*** EXERCISE INPUTS ***

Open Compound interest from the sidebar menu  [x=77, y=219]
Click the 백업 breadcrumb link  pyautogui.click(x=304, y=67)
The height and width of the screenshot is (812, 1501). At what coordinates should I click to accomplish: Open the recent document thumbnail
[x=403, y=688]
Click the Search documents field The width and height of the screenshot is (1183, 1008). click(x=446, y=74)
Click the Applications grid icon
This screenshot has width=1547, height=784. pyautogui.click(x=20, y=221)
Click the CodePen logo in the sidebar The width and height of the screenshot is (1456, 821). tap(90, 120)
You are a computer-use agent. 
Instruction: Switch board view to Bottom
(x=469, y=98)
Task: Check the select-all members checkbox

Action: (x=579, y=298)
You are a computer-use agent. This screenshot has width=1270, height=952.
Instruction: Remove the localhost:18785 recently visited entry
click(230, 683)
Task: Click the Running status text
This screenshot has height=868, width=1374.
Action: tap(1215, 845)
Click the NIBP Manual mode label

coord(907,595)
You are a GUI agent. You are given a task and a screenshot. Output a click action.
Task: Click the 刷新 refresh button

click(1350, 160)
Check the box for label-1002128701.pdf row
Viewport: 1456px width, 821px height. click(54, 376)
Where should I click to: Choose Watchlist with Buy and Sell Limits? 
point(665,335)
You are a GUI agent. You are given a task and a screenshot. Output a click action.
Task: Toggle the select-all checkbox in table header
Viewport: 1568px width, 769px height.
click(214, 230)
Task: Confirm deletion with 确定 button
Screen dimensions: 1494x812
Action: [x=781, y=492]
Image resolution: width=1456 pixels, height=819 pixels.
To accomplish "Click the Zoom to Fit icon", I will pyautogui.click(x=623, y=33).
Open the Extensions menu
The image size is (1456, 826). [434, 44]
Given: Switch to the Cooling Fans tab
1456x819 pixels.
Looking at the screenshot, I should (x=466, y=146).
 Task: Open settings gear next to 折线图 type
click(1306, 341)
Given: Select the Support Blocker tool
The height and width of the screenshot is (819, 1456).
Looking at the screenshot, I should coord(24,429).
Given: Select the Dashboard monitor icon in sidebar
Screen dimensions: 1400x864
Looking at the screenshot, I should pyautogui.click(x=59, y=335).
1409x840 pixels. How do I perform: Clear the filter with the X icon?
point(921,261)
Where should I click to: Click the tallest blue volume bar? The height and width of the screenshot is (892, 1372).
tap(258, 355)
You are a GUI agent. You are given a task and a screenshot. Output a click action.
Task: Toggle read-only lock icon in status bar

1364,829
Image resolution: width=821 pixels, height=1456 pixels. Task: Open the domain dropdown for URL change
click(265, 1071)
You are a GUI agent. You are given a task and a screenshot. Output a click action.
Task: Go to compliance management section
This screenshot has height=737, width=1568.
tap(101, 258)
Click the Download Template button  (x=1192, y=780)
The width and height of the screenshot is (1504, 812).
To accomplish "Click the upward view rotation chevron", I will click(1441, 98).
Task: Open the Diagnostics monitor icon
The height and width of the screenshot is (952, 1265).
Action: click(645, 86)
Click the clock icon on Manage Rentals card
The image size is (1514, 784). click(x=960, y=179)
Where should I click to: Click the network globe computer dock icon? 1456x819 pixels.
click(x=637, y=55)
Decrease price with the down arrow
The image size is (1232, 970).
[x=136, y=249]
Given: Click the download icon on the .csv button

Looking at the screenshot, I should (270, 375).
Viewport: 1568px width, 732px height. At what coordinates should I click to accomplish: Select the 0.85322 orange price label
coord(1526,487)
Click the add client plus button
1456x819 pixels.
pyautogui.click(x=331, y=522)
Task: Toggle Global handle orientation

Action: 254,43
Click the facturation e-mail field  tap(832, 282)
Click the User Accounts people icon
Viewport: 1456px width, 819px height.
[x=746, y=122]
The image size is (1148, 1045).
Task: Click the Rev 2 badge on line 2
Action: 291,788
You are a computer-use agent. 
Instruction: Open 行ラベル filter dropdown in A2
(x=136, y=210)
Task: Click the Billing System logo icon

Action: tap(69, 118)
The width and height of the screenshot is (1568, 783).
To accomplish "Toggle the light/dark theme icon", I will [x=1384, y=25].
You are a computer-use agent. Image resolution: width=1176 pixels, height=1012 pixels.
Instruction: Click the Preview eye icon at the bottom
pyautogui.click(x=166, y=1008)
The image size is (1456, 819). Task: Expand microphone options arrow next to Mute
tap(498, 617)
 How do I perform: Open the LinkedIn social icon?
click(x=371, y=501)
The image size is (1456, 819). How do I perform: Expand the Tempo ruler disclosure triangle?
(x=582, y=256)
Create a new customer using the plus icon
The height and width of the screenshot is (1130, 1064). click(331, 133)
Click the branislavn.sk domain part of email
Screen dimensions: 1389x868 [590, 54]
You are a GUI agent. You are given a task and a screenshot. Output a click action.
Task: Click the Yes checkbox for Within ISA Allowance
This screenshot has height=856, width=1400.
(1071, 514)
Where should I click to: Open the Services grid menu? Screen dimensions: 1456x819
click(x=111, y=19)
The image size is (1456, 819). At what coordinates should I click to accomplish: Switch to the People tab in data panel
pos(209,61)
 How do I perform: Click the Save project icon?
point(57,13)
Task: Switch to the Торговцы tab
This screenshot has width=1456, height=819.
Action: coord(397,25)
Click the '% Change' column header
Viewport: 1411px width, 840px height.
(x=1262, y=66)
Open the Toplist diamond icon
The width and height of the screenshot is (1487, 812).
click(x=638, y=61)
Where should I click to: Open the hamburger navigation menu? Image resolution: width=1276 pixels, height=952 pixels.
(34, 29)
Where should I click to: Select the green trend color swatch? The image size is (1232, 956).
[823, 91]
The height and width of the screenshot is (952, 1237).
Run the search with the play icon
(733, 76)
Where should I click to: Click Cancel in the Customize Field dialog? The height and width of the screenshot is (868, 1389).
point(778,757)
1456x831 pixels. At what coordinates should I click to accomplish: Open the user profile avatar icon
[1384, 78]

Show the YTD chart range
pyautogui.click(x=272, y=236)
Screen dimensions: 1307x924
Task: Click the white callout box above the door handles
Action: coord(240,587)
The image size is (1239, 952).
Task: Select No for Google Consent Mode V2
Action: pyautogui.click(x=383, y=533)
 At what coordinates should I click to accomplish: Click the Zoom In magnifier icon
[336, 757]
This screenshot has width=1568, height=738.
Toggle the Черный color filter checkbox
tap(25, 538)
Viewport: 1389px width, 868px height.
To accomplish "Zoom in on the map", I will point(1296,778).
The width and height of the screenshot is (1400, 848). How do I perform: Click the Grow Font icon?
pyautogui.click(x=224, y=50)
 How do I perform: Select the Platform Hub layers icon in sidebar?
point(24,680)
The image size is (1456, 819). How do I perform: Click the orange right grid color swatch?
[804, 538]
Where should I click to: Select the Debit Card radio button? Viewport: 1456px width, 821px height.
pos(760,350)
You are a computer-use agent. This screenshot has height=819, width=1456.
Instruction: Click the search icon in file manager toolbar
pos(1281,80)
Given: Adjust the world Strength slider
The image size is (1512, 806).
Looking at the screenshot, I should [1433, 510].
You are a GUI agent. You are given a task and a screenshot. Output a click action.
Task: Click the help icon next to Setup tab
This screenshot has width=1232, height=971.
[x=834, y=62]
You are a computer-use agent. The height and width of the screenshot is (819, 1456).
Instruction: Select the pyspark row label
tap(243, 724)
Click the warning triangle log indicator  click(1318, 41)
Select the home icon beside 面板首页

***

▶ ASSIGNED TASK
The records above must be transcribed in full, word for word.

▶ COMPLETED EXERCISE
Open Compound interest from the sidebar menu  [x=77, y=219]
Click the 백업 breadcrumb link  pyautogui.click(x=304, y=67)
The height and width of the screenshot is (812, 1501). At what coordinates should I click to accomplish: Open the recent document thumbnail
[x=403, y=688]
Click the Search documents field The width and height of the screenshot is (1183, 1008). click(x=446, y=74)
Click the Applications grid icon
This screenshot has width=1547, height=784. pyautogui.click(x=20, y=221)
Click the CodePen logo in the sidebar The width and height of the screenshot is (1456, 821). tap(90, 120)
You are a computer-use agent. 
Instruction: Switch board view to Bottom
(x=469, y=98)
Task: Check the select-all members checkbox

Action: (x=579, y=298)
You are a computer-use agent. This screenshot has width=1270, height=952.
Instruction: Remove the localhost:18785 recently visited entry
click(230, 683)
Task: Click the Running status text
This screenshot has height=868, width=1374.
Action: tap(1215, 845)
Click the NIBP Manual mode label

coord(907,595)
You are a GUI agent. You are given a task and a screenshot. Output a click action.
Task: Click the 刷新 refresh button

click(1350, 160)
Check the box for label-1002128701.pdf row
Viewport: 1456px width, 821px height. click(54, 376)
Where should I click to: Choose Watchlist with Buy and Sell Limits? 
point(665,335)
You are a GUI agent. You are given a task and a screenshot. Output a click action.
Task: Toggle the select-all checkbox in table header
Viewport: 1568px width, 769px height.
click(214, 230)
Task: Confirm deletion with 确定 button
Screen dimensions: 1494x812
Action: [x=781, y=492]
Image resolution: width=1456 pixels, height=819 pixels.
To accomplish "Click the Zoom to Fit icon", I will pyautogui.click(x=623, y=33).
Open the Extensions menu
The image size is (1456, 826). [434, 44]
Given: Switch to the Cooling Fans tab
1456x819 pixels.
Looking at the screenshot, I should (x=466, y=146).
 Task: Open settings gear next to 折线图 type
click(1306, 341)
Given: Select the Support Blocker tool
The height and width of the screenshot is (819, 1456).
Looking at the screenshot, I should coord(24,429).
Given: Select the Dashboard monitor icon in sidebar
Screen dimensions: 1400x864
Looking at the screenshot, I should pyautogui.click(x=59, y=335).
1409x840 pixels. How do I perform: Clear the filter with the X icon?
point(921,261)
Where should I click to: Click the tallest blue volume bar? The height and width of the screenshot is (892, 1372).
tap(258, 355)
You are a GUI agent. You are given a task and a screenshot. Output a click action.
Task: Toggle read-only lock icon in status bar

1364,829
Image resolution: width=821 pixels, height=1456 pixels. Task: Open the domain dropdown for URL change
click(265, 1071)
You are a GUI agent. You are given a task and a screenshot. Output a click action.
Task: Go to compliance management section
This screenshot has height=737, width=1568.
tap(101, 258)
Click the Download Template button  (x=1192, y=780)
The width and height of the screenshot is (1504, 812).
To accomplish "Click the upward view rotation chevron", I will click(1441, 98).
Task: Open the Diagnostics monitor icon
The height and width of the screenshot is (952, 1265).
Action: click(645, 86)
Click the clock icon on Manage Rentals card
The image size is (1514, 784). click(x=960, y=179)
Where should I click to: Click the network globe computer dock icon? 1456x819 pixels.
click(x=637, y=55)
Decrease price with the down arrow
The image size is (1232, 970).
[x=136, y=249]
Given: Click the download icon on the .csv button

Looking at the screenshot, I should (270, 375).
Viewport: 1568px width, 732px height. At what coordinates should I click to accomplish: Select the 0.85322 orange price label
coord(1526,487)
Click the add client plus button
1456x819 pixels.
pyautogui.click(x=331, y=522)
Task: Toggle Global handle orientation

Action: 254,43
Click the facturation e-mail field  tap(832, 282)
Click the User Accounts people icon
Viewport: 1456px width, 819px height.
[x=746, y=122]
The image size is (1148, 1045).
Task: Click the Rev 2 badge on line 2
Action: 291,788
You are a computer-use agent. 
Instruction: Open 行ラベル filter dropdown in A2
(x=136, y=210)
Task: Click the Billing System logo icon

Action: tap(69, 118)
The width and height of the screenshot is (1568, 783).
To accomplish "Toggle the light/dark theme icon", I will [x=1384, y=25].
You are a computer-use agent. Image resolution: width=1176 pixels, height=1012 pixels.
Instruction: Click the Preview eye icon at the bottom
pyautogui.click(x=166, y=1008)
The image size is (1456, 819). Task: Expand microphone options arrow next to Mute
tap(498, 617)
 How do I perform: Open the LinkedIn social icon?
click(x=371, y=501)
The image size is (1456, 819). How do I perform: Expand the Tempo ruler disclosure triangle?
(x=582, y=256)
Create a new customer using the plus icon
The height and width of the screenshot is (1130, 1064). click(331, 133)
Click the branislavn.sk domain part of email
Screen dimensions: 1389x868 [590, 54]
You are a GUI agent. You are given a task and a screenshot. Output a click action.
Task: Click the Yes checkbox for Within ISA Allowance
This screenshot has height=856, width=1400.
(1071, 514)
Where should I click to: Open the Services grid menu? Screen dimensions: 1456x819
click(x=111, y=19)
The image size is (1456, 819). At what coordinates should I click to accomplish: Switch to the People tab in data panel
pos(209,61)
 How do I perform: Click the Save project icon?
point(57,13)
Task: Switch to the Торговцы tab
This screenshot has width=1456, height=819.
Action: coord(397,25)
Click the '% Change' column header
Viewport: 1411px width, 840px height.
(x=1262, y=66)
Open the Toplist diamond icon
The width and height of the screenshot is (1487, 812).
click(x=638, y=61)
Where should I click to: Open the hamburger navigation menu? Image resolution: width=1276 pixels, height=952 pixels.
(34, 29)
Where should I click to: Select the green trend color swatch? The image size is (1232, 956).
[823, 91]
The height and width of the screenshot is (952, 1237).
Run the search with the play icon
(733, 76)
Where should I click to: Click Cancel in the Customize Field dialog? The height and width of the screenshot is (868, 1389).
point(778,757)
1456x831 pixels. At what coordinates should I click to accomplish: Open the user profile avatar icon
[1384, 78]

Show the YTD chart range
pyautogui.click(x=272, y=236)
Screen dimensions: 1307x924
Task: Click the white callout box above the door handles
Action: coord(240,587)
The image size is (1239, 952).
Task: Select No for Google Consent Mode V2
Action: pyautogui.click(x=383, y=533)
 At what coordinates should I click to accomplish: Click the Zoom In magnifier icon
[336, 757]
This screenshot has width=1568, height=738.
Toggle the Черный color filter checkbox
tap(25, 538)
Viewport: 1389px width, 868px height.
To accomplish "Zoom in on the map", I will point(1296,778).
The width and height of the screenshot is (1400, 848). How do I perform: Click the Grow Font icon?
pyautogui.click(x=224, y=50)
 How do I perform: Select the Platform Hub layers icon in sidebar?
point(24,680)
The image size is (1456, 819). How do I perform: Click the orange right grid color swatch?
[804, 538]
Where should I click to: Select the Debit Card radio button? Viewport: 1456px width, 821px height.
pos(760,350)
You are a computer-use agent. This screenshot has height=819, width=1456.
Instruction: Click the search icon in file manager toolbar
pos(1281,80)
Given: Adjust the world Strength slider
The image size is (1512, 806).
Looking at the screenshot, I should [1433, 510].
You are a GUI agent. You are given a task and a screenshot. Output a click action.
Task: Click the help icon next to Setup tab
This screenshot has width=1232, height=971.
[x=834, y=62]
You are a computer-use agent. The height and width of the screenshot is (819, 1456).
Instruction: Select the pyspark row label
tap(243, 724)
Click the warning triangle log indicator  click(1318, 41)
Select the home icon beside 面板首页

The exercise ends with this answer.